ACTIVITY:
Take the data below and extract the lines from the one with "Where should I click to: Open عنوان" to the one with "Task: Open the 视频展示 video icon", inclusive, exactly as written.
..............................
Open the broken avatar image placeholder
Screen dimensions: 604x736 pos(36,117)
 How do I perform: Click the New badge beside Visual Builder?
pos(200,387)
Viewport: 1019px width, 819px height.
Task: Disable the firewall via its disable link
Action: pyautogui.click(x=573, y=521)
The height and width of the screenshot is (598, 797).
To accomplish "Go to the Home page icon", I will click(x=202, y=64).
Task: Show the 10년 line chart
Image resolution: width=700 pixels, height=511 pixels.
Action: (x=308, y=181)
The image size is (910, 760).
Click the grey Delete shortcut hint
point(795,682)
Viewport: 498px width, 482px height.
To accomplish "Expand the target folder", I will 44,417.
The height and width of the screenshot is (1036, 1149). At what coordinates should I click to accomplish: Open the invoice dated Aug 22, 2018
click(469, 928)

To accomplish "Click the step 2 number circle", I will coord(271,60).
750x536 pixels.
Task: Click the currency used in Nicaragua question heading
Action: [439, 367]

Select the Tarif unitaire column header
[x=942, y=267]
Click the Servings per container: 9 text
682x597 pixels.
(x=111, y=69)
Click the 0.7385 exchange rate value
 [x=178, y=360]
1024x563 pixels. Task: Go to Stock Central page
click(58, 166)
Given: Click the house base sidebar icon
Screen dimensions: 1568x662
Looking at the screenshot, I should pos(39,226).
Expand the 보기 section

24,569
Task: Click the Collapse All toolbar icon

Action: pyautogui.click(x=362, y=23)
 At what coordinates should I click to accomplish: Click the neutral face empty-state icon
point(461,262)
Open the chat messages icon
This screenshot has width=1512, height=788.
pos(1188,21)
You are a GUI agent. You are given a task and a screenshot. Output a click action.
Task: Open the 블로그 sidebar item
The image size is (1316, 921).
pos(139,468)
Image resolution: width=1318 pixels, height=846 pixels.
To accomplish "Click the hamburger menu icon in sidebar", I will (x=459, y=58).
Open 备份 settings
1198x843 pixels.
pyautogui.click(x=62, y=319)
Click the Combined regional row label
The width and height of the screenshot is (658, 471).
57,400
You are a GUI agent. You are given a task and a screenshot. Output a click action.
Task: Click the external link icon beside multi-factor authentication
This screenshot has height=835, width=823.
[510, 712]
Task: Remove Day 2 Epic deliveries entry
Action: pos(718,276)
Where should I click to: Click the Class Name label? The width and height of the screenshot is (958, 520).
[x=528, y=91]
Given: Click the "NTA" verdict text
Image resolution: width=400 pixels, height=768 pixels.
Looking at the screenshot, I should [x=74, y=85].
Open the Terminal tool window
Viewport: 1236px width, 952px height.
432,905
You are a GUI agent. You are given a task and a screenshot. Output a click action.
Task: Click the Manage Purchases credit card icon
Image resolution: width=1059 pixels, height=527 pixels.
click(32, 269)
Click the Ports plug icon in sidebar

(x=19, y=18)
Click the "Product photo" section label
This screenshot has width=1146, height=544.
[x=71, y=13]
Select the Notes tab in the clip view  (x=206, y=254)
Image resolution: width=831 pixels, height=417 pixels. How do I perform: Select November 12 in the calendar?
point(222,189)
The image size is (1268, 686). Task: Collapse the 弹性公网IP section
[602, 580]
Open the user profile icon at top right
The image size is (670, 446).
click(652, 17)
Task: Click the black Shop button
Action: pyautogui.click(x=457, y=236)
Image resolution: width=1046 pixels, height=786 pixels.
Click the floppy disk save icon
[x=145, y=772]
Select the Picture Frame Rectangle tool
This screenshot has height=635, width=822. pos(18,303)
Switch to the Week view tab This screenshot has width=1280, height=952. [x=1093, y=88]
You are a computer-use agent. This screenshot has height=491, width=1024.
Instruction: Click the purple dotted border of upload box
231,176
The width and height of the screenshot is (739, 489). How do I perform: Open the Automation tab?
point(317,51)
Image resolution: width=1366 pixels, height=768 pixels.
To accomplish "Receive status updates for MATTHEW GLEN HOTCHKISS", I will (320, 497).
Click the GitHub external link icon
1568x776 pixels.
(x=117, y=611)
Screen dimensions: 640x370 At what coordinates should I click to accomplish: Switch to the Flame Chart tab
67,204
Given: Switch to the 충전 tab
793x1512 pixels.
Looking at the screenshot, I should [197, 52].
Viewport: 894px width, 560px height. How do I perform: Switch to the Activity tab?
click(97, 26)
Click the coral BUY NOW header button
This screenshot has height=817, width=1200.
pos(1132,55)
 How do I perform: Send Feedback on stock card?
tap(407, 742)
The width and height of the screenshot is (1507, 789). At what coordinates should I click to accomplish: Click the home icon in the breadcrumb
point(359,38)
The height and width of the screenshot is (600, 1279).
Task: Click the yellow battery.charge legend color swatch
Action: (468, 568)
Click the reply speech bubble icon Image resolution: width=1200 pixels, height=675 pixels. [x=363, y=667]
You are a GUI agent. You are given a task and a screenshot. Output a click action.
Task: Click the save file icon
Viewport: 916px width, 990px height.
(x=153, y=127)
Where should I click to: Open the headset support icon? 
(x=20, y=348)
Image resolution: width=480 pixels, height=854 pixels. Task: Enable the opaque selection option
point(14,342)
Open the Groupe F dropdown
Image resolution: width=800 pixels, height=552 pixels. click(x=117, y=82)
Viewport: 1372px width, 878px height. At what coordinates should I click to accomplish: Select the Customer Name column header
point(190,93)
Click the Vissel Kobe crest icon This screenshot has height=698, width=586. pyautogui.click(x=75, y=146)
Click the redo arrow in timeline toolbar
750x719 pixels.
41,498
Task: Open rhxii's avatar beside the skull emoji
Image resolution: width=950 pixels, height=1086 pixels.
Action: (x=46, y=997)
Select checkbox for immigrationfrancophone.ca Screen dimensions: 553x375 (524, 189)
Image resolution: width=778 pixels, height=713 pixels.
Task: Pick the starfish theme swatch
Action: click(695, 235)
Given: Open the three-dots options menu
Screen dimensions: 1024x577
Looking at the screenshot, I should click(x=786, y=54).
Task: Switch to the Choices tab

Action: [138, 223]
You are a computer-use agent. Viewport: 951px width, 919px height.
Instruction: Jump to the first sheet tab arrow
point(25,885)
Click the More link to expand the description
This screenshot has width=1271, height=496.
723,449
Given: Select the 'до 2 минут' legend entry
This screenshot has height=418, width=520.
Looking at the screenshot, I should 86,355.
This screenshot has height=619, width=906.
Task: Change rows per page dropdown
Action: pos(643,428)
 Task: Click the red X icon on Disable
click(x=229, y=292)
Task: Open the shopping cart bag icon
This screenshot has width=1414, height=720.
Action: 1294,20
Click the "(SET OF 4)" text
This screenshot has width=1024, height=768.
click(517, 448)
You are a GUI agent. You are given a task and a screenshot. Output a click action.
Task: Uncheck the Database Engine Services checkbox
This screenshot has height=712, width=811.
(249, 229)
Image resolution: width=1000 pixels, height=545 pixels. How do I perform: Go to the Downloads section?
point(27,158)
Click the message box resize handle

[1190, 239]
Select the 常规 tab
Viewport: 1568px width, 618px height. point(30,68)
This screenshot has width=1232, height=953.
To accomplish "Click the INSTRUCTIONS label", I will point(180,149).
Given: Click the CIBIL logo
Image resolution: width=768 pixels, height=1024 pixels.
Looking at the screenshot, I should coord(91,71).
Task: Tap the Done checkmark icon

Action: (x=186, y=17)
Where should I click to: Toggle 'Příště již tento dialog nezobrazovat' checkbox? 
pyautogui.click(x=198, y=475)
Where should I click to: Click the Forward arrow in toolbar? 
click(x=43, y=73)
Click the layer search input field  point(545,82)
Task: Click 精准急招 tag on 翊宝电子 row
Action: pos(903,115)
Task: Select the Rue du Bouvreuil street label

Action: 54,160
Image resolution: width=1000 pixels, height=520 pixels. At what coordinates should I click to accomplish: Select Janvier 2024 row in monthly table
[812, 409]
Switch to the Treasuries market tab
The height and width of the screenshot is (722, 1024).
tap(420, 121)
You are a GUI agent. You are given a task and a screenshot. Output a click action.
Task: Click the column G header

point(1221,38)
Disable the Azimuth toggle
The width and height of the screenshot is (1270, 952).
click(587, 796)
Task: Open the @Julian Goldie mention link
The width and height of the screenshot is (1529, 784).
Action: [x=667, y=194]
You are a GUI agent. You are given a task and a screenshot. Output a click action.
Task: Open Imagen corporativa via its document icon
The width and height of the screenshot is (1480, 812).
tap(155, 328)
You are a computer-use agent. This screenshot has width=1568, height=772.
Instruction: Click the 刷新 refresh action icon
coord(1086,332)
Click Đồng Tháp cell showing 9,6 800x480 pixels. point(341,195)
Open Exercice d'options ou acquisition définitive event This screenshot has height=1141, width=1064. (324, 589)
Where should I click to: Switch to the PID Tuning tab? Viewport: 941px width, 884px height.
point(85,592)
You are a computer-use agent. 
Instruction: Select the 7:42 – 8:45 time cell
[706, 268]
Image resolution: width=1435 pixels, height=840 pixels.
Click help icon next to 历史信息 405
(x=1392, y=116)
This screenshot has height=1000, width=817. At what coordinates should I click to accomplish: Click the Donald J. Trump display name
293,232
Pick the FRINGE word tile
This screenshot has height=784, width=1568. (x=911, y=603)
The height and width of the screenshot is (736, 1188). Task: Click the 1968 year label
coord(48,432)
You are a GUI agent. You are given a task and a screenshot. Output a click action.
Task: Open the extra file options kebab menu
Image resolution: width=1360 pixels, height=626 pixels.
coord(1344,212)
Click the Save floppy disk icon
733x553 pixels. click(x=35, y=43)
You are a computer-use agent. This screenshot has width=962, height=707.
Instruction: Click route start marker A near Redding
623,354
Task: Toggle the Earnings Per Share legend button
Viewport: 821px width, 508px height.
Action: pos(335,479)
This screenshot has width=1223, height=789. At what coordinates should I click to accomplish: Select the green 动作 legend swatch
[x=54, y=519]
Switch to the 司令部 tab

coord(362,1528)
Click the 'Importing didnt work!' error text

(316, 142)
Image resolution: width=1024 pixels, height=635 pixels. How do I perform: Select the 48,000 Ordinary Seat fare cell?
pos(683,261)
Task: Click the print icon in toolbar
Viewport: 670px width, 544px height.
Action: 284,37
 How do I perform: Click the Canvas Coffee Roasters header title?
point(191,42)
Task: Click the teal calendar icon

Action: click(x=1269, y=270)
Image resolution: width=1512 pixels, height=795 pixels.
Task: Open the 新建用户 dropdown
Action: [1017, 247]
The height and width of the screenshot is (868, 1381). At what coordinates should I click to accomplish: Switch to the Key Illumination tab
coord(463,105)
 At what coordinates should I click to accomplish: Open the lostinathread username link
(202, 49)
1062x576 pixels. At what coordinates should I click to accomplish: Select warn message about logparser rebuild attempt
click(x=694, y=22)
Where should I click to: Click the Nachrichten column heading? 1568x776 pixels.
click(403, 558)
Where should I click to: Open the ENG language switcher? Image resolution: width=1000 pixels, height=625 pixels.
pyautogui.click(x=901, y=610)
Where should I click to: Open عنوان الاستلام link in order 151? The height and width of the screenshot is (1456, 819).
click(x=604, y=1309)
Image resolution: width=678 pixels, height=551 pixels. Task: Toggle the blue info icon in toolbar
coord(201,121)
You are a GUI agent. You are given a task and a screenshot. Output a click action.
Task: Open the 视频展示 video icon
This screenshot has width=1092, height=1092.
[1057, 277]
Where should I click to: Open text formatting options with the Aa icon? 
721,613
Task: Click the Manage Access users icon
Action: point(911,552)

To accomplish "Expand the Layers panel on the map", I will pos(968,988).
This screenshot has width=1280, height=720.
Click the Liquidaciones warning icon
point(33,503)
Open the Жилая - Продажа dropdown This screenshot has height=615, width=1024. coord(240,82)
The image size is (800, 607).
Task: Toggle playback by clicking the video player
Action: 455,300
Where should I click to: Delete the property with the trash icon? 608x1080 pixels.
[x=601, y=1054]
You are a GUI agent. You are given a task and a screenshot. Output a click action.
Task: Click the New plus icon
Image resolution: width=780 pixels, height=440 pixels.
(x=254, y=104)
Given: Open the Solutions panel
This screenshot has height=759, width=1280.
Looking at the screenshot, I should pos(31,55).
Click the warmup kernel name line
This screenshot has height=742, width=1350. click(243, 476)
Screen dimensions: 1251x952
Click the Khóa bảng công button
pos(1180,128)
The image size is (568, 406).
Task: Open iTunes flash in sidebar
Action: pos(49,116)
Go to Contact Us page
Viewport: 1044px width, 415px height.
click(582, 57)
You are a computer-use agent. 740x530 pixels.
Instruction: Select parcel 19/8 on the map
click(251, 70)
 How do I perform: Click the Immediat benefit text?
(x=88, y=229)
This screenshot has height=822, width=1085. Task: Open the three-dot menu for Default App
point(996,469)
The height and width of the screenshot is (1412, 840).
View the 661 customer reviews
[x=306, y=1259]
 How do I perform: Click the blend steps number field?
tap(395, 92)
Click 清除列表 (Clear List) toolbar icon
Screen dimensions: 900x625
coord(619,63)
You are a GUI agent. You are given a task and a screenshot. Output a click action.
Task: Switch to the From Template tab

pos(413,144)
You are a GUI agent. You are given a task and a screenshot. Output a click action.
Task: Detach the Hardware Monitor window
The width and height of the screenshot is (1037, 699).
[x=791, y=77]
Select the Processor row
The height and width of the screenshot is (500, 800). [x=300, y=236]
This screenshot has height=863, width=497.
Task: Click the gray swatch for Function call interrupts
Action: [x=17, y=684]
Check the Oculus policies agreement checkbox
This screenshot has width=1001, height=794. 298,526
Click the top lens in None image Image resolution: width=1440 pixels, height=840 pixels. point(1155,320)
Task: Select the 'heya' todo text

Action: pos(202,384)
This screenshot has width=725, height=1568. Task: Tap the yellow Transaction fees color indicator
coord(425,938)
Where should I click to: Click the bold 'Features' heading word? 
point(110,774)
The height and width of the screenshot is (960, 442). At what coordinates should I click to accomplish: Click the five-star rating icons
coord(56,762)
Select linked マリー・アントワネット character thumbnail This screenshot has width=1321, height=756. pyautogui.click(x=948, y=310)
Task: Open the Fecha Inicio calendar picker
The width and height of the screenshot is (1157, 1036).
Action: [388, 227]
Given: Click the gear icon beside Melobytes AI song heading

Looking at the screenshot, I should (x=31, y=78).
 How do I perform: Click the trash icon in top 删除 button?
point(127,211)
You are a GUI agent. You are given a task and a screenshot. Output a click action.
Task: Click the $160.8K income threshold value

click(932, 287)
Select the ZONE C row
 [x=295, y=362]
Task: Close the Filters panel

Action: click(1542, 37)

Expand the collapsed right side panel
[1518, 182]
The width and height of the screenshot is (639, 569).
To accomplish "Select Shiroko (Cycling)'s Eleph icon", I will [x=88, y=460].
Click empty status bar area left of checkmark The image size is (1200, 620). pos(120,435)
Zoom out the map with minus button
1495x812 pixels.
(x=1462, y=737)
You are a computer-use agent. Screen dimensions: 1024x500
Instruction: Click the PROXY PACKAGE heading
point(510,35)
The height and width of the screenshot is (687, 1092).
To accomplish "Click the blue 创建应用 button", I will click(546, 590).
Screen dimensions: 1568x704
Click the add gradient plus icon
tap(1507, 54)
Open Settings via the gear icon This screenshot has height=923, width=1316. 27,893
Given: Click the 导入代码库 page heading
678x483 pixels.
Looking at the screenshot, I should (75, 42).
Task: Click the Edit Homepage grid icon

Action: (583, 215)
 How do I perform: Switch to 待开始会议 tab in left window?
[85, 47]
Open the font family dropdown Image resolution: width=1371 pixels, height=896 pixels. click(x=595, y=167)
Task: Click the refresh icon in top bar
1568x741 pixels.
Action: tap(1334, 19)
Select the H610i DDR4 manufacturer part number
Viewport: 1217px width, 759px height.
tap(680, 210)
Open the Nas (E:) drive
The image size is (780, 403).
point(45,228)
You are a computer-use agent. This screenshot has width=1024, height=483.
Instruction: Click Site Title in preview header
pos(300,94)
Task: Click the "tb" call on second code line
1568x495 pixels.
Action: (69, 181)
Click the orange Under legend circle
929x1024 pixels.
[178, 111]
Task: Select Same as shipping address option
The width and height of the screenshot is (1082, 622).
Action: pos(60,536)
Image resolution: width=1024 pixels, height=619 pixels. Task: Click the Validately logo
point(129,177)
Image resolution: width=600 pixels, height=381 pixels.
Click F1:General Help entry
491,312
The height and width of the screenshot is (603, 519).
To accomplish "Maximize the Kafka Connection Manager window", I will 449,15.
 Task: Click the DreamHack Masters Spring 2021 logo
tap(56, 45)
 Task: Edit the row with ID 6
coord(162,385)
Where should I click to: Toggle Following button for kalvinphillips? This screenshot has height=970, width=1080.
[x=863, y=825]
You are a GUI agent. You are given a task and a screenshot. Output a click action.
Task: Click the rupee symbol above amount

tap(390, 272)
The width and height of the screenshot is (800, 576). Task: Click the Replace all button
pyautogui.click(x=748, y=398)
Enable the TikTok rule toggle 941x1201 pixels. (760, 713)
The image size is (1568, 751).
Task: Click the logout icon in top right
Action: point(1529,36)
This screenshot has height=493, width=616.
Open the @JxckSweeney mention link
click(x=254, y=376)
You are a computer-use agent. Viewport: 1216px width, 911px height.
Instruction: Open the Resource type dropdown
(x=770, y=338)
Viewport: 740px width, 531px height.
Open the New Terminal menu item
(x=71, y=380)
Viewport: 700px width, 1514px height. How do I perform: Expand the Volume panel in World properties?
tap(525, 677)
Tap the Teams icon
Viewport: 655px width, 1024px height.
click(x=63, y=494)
..............................
WORKED SOLUTION:
Where should I click to: Open عنوان الاستلام link in order 151? The height and width of the screenshot is (1456, 819).
click(x=604, y=1309)
Image resolution: width=678 pixels, height=551 pixels. Task: Toggle the blue info icon in toolbar
coord(201,121)
You are a GUI agent. You are given a task and a screenshot. Output a click action.
Task: Open the 视频展示 video icon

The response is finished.